Every communication process is defined by a:
- Signal: A measurable change that carries some meaningful (information). The meaning is what separates the signal from the noise and the meaning is subjectively defined by the signal observer.
- Noise: Random, unwanted modifications to the signal. Modifications can happen during capturing, storage, transmitting, processing, or conversion of the signal.
- Channel: The medium used to convey the information is sent from the sender to the receiver.
Let us reflect these into our cat detection task:
- Signal: The change in the image pixels representing a cat, is marked by the cat annotation.
- Noise: The none-cat parts of the image
- Channel: The image file
Who are the parties in the communication process?
- The sender: The human, marking the cat and sending this message (labeled cat image) to the AI model.
- The receiver: The model which decodes the message and uses it to “learn” a bit more about the cat’s properties.
Rule #5: AI development is a communication process
Labeling As Information Transmission
Labeling is the process of encoding information by a human data labeler on top of the data in the form of annotations. Later on, during the training process, this information is decoded back automatically into the neural network. A human encodes the message using his existing knowledge about the world, summarizing(compressing) this knowledge into data annotations.
The knowledge and experience, acquired by humans during the years of learning (either by formal or informal education), is transferred to the AI bot over the labeled data examples. Examples without labels are simply meaningless data points. Once data is labeled, it turns into context-based information units.

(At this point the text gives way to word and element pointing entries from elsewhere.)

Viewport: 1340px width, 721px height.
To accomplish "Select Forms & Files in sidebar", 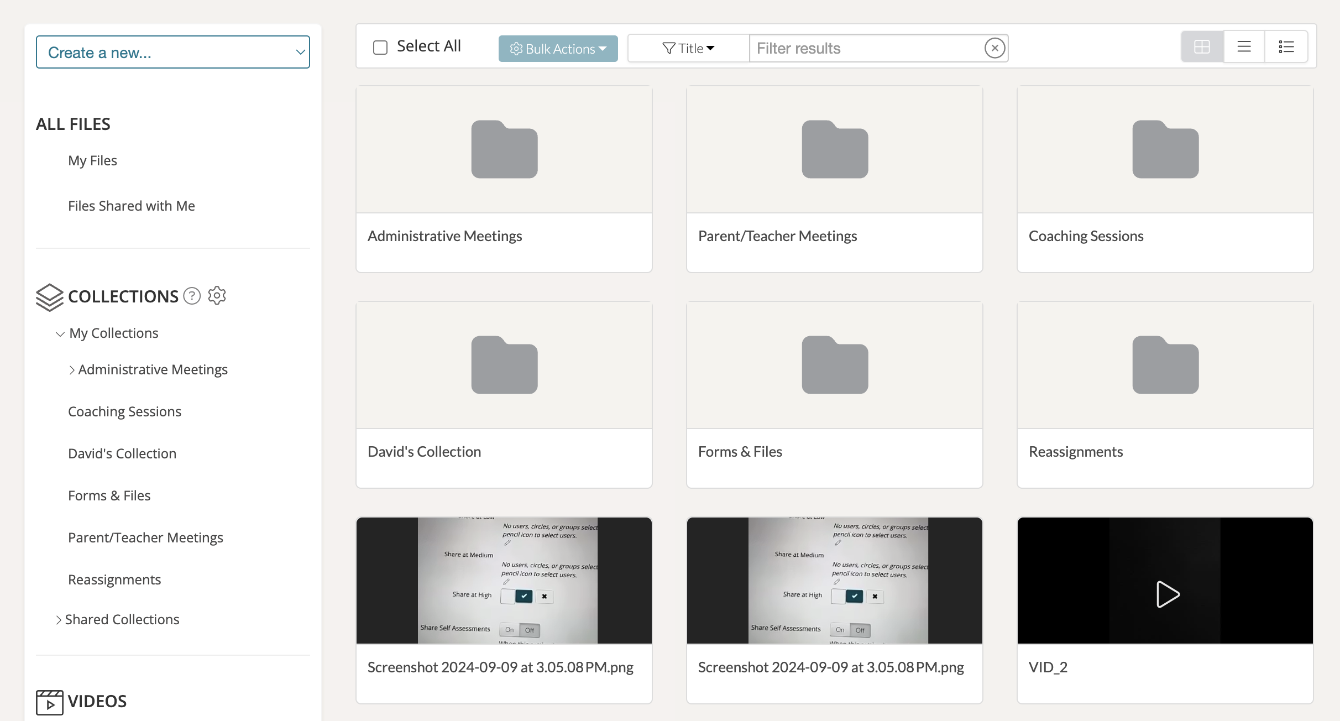I will click(109, 496).

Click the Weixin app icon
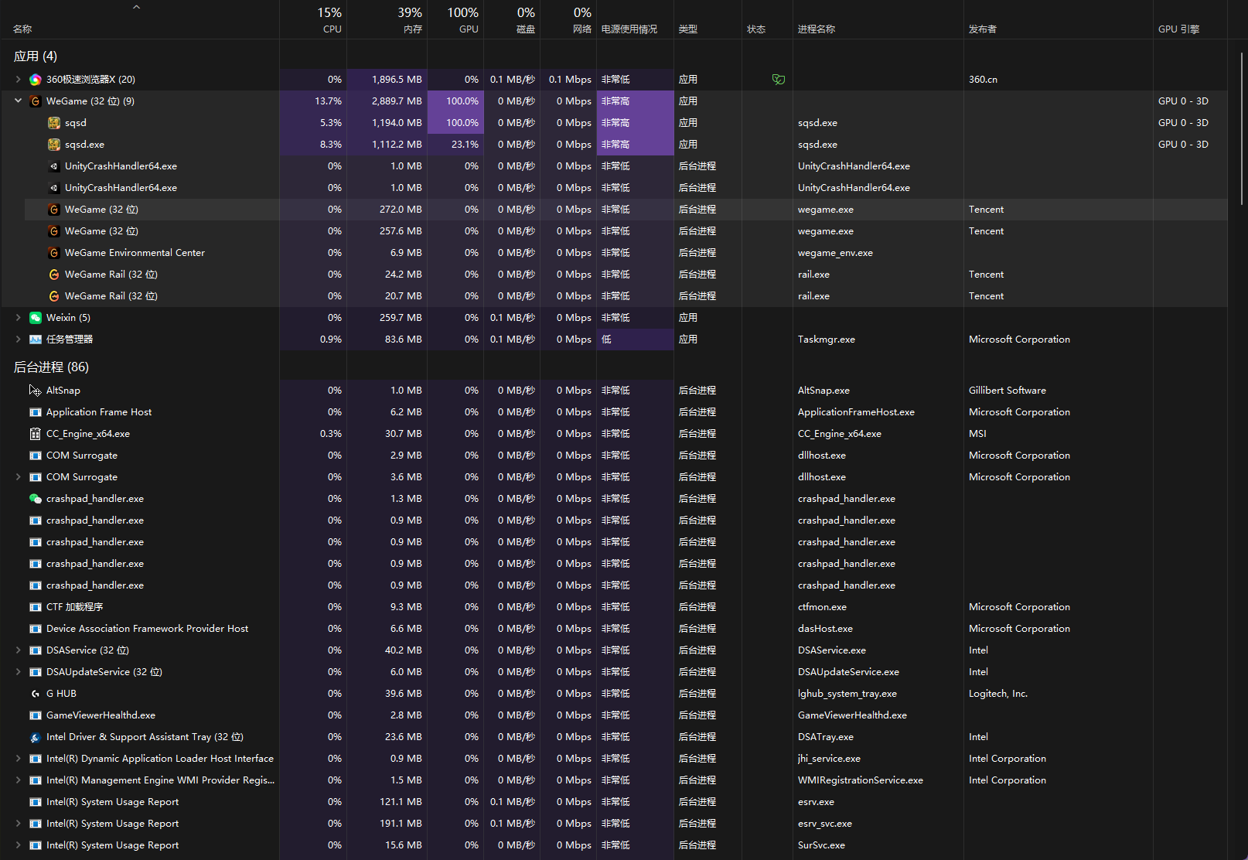tap(35, 318)
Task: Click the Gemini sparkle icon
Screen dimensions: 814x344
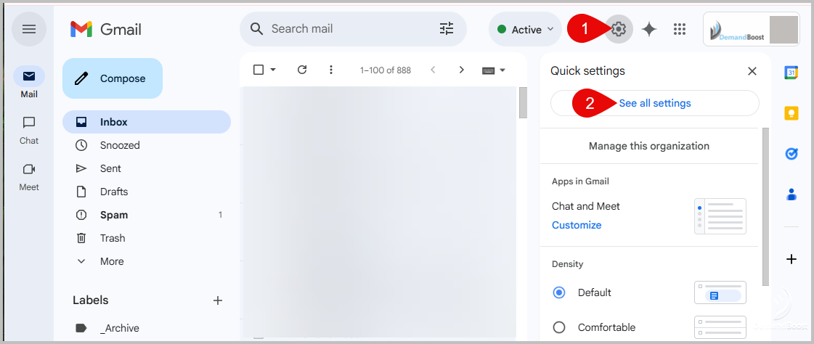Action: point(649,29)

In the process of machine learning development, knowledge is often referred to as “domain experts”. Some domain experts like identifying a cat as common, while others like identifying sick orange leaves, or breast cancer cells acquired by doctors or farmers throughout a lifetime of professional experience. These are the experts from which our expert system is learning from.

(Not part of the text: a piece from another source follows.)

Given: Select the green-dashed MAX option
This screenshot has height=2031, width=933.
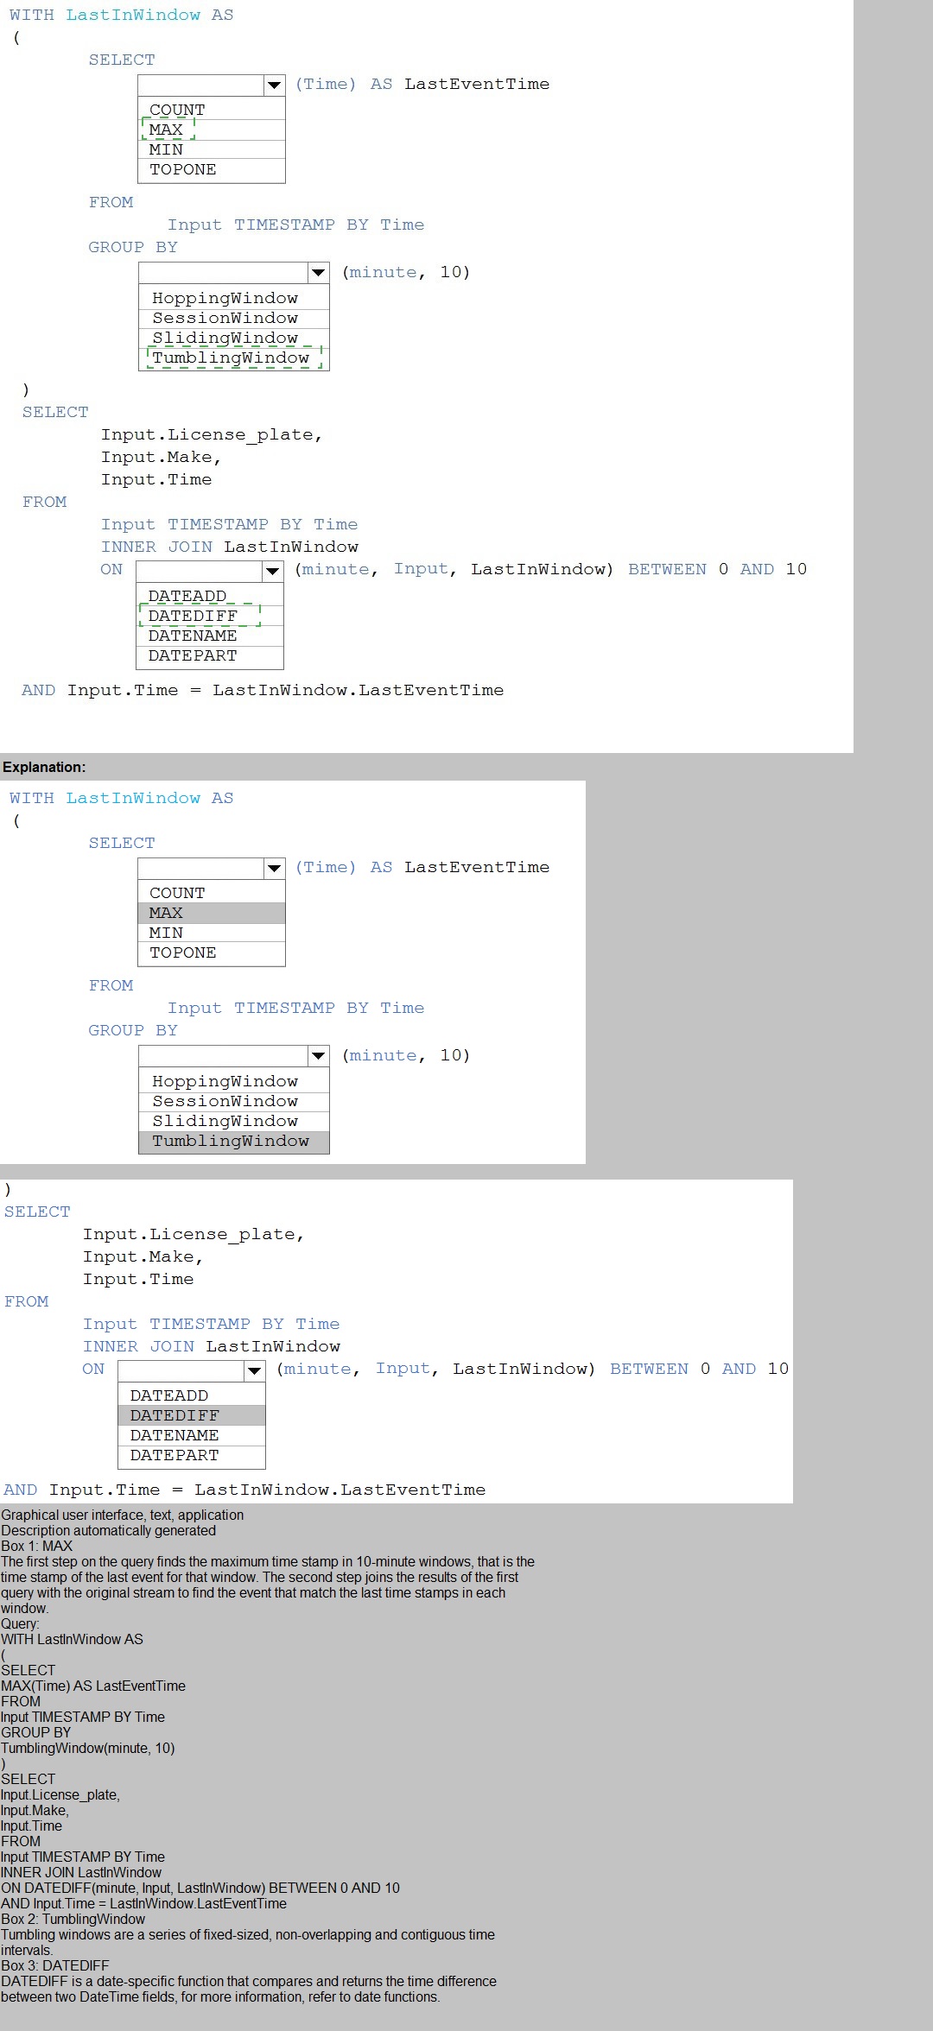Looking at the screenshot, I should pyautogui.click(x=167, y=130).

The above is the core fulfillment of the fundamental business promise of AI.
Domain experts can transfer their skills to bots, creating labor automation across verticals and markets. Expert knowledge transfer is a communication process over labeled data where each example carries a bit more information regarding the learned skill.

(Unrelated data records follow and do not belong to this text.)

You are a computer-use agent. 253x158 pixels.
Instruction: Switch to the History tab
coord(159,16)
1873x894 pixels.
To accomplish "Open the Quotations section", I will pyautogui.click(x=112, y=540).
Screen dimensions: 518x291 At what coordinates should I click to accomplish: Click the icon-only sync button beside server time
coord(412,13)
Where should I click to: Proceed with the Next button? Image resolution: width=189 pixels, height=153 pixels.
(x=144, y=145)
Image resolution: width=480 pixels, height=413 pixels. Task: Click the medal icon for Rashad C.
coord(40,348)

To summarize, neural networks are a great tool for transferring information from humans to machines, yet do not let the “buzz” make you think anything intelligent happens inside a neural network. It’s more like a “monkey see monkey do” tool. Intelligence has and still is a biological quality, found ONLY in living things.
I still find myself surprised that after close to a decade with these technologies, the core process of AI, domain knowledge transfer from human experts to machines through labels, is ignored by an entire industry that spends most of its time today on cooler algorithms, faster processors, or labeling free AI. There is no human labeling of free AI, nor is there expected to be anytime soon.
Shannon’s noisy channel model is a useful template for deeper analysis of the labeling process as a communication process. Here is a chart that I find useful in understanding this:
Think of your model as a decoder that is trying to reconstruct a lossy compressed signal decoded by humans as labels. If that sounds correct- then a world of research opportunities is opened from sampling method analysis to mapping function and the source and the destination of spaces definition.
This book is based on these ideas and their meanings.